I thought it was interesting that High Country News published this piece, by Charles Wilkinson, a law professor at University of Colorado. Here’s a link to his bio. Historical note: yes, the same person who was on the Committee of “Scientists” for the 2000 Planning Rule, so he’s been following these issues for some time.
Below is an excerpt of the piece. You can also find it at here at the Summit Daily News (thanks, Bob Berwyn) and other papers where Writers on the Range is syndicated. Because HCN and the syndication reach many readers who are not following this issue, I think it’s important to take a look at what Wilkinson says- what most people (outside the area) will read about what’s going on. The stakes are high for a landscape scale collaboration, so it is interesting to follow this, even for those of us far removed. What is interesting to me is the continuing story/question that the FS is screwing up with its choice of contractor, or about to screw up (before the EIS is released..??). Do people really think that the FS would go back on the general agreements that they worked so hard, for so many years, to get?? Or is this about something else entirely?
This blog is one of the few places that we could actually have this discussion with the details and knowledgeable people involved, so I am hoping when the EIS comes out we can track it here. Also, I think it’s the proposed action we’re interested in and not the EIS, but I guess I’m being pedantic again. I like to keep those separate in my head because I think it helps clarity.
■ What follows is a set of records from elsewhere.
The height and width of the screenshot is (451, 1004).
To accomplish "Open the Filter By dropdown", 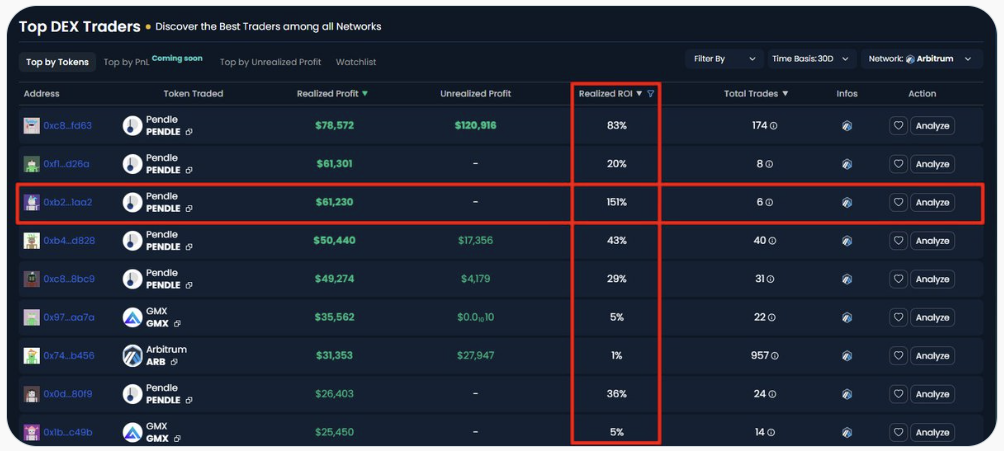I will 723,59.
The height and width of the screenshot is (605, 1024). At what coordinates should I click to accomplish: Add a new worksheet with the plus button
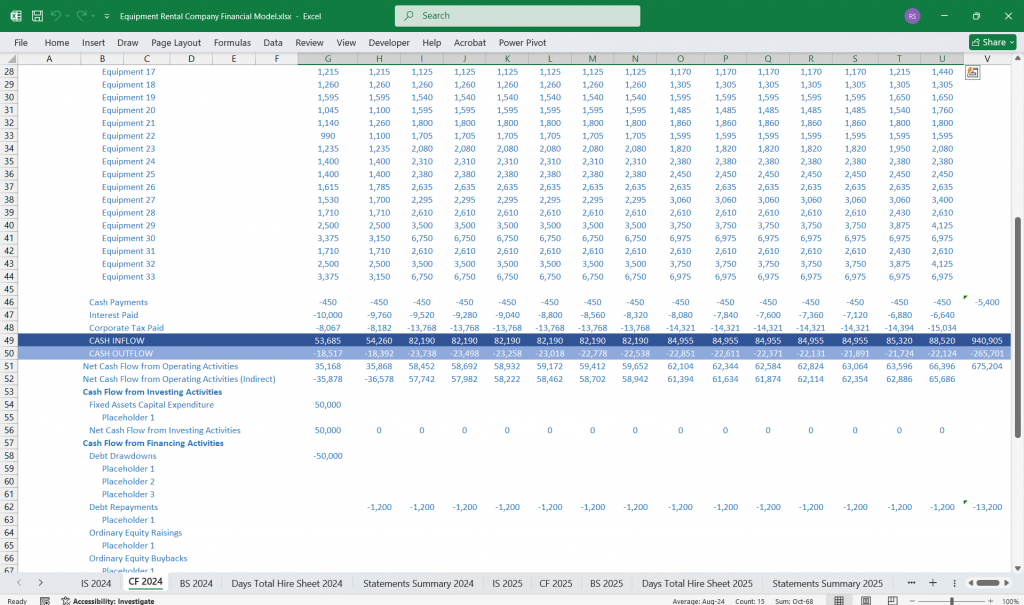coord(932,582)
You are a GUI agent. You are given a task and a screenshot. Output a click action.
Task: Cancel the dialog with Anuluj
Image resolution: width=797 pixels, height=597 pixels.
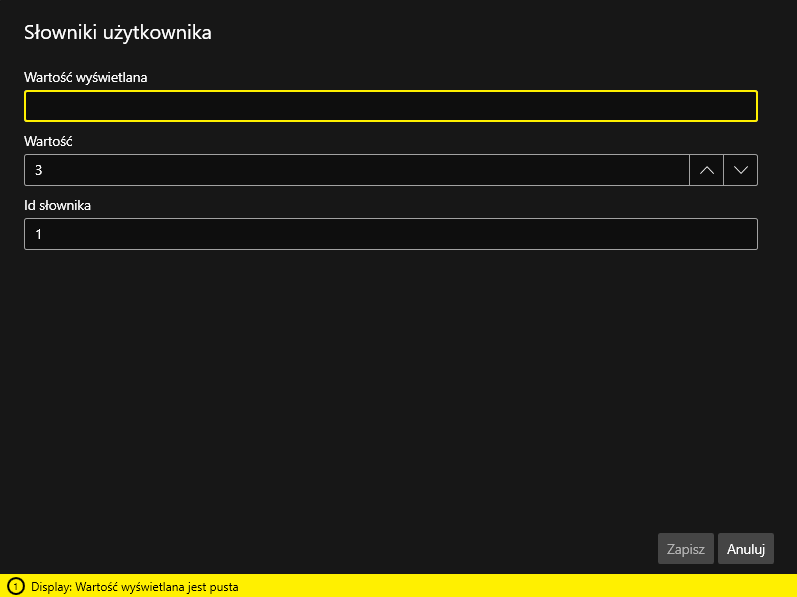tap(745, 549)
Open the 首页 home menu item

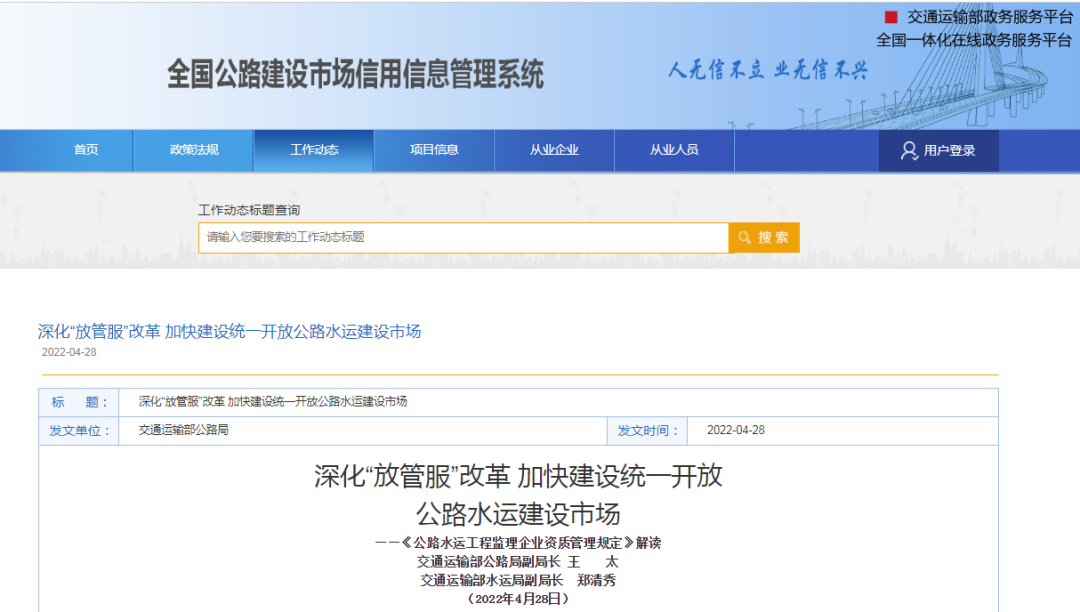click(85, 149)
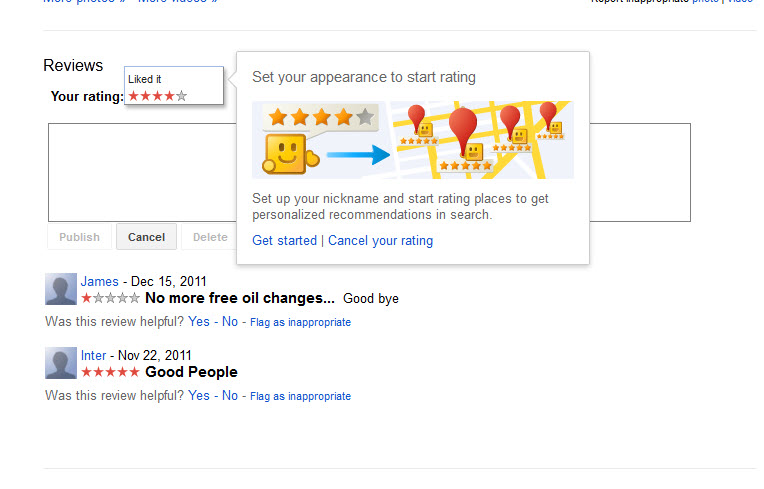Click the third star in Your rating

[157, 96]
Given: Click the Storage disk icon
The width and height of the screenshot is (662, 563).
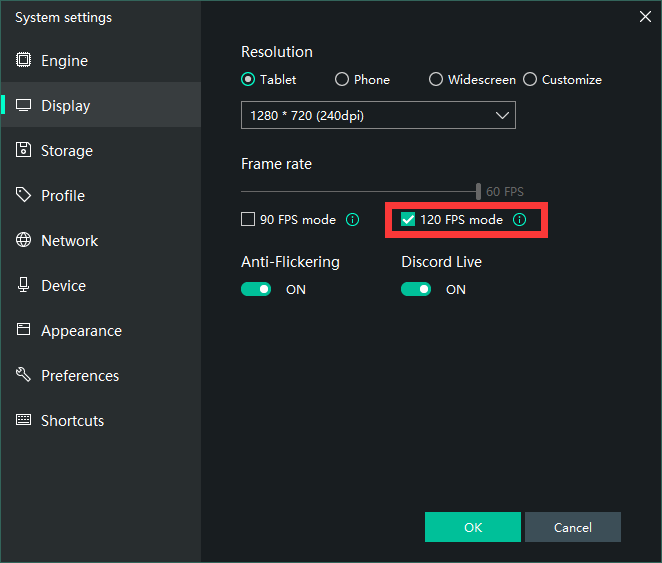Looking at the screenshot, I should (x=23, y=151).

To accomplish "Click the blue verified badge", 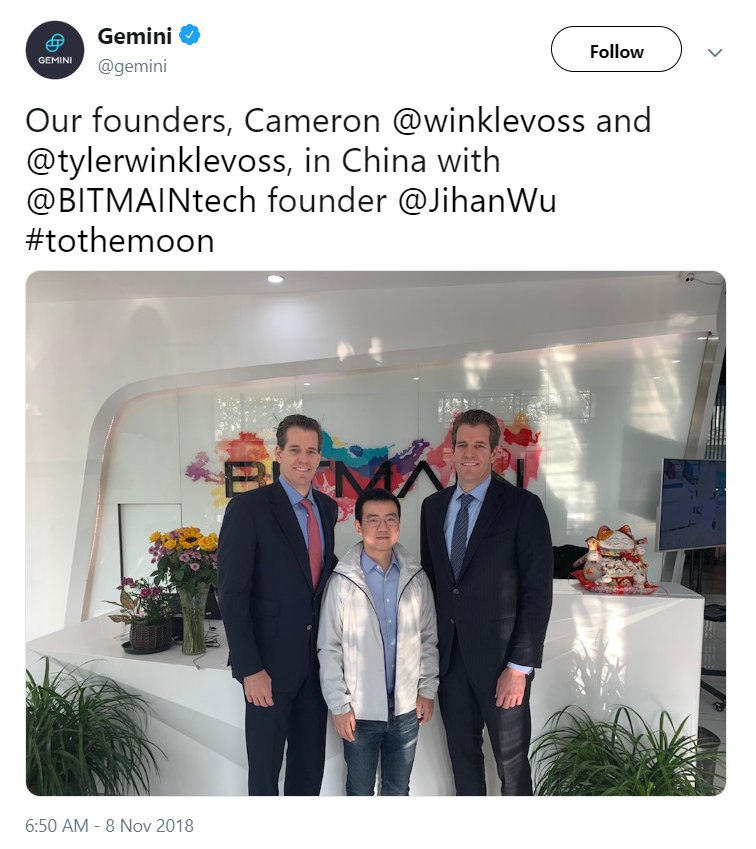I will pyautogui.click(x=190, y=36).
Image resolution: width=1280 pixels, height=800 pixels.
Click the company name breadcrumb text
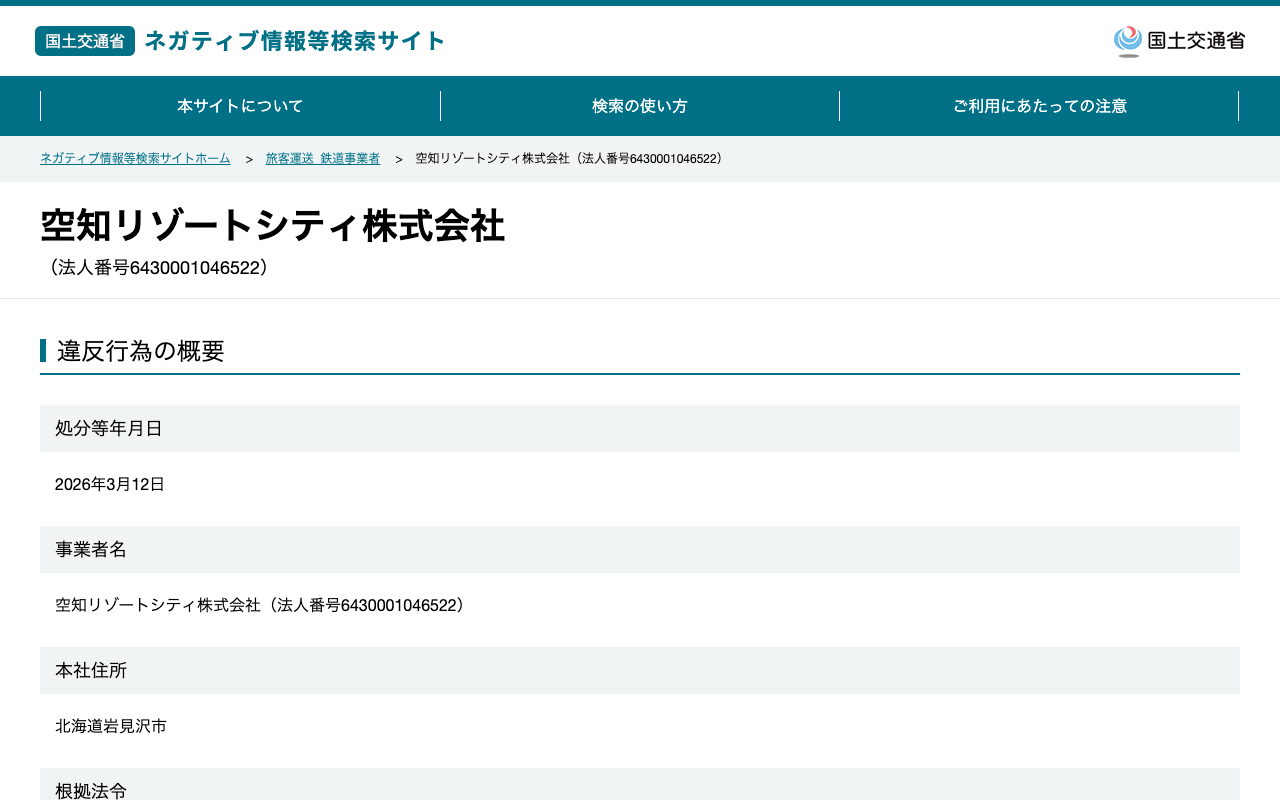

The first link discusses the FS reasons for selecting the contractor. Like I said in that post, there is plenty of wood around the SW and Interior West, if folks have a good business plan maybe they could take it and develop 4FRI II elsewhere?
But a red flag has gone up: On May 18, the Forest Service announced its choice of contractor for the 4FRI process — Pioneer Associates, whose representative for the project just recently worked for the Forest Service. This was the largest stewardship contract awarded in the agency’s history, and yet the agency bypassed the contractor most deeply involved in 4FRI, the one whose business plan was closely tied to the project’s unique provisions.
Several 4FRI organizations have strongly criticized the choice of Pioneer Associates, citing the inadequacy of its business plan. The Eastern Arizona Counties Organization, for example, detailed “glaring deficiencies” in Pioneer’s bid and concluded that the award was “not based on either economic or ecological merit.” What’s troubling to many observers is that the choice of contractor may indicate that traditional attitudes are tearing away at the agency’s support of 4FRI.
The Forest Service, with its long and rich history, has run into trouble with the public and Congress in modern times over two main issues: Its timber harvests for far too long were set way too high, and far too often the agency insisted on doing things its own way. This approach — “we are the experts” — persisted in spite of contrary public opinion.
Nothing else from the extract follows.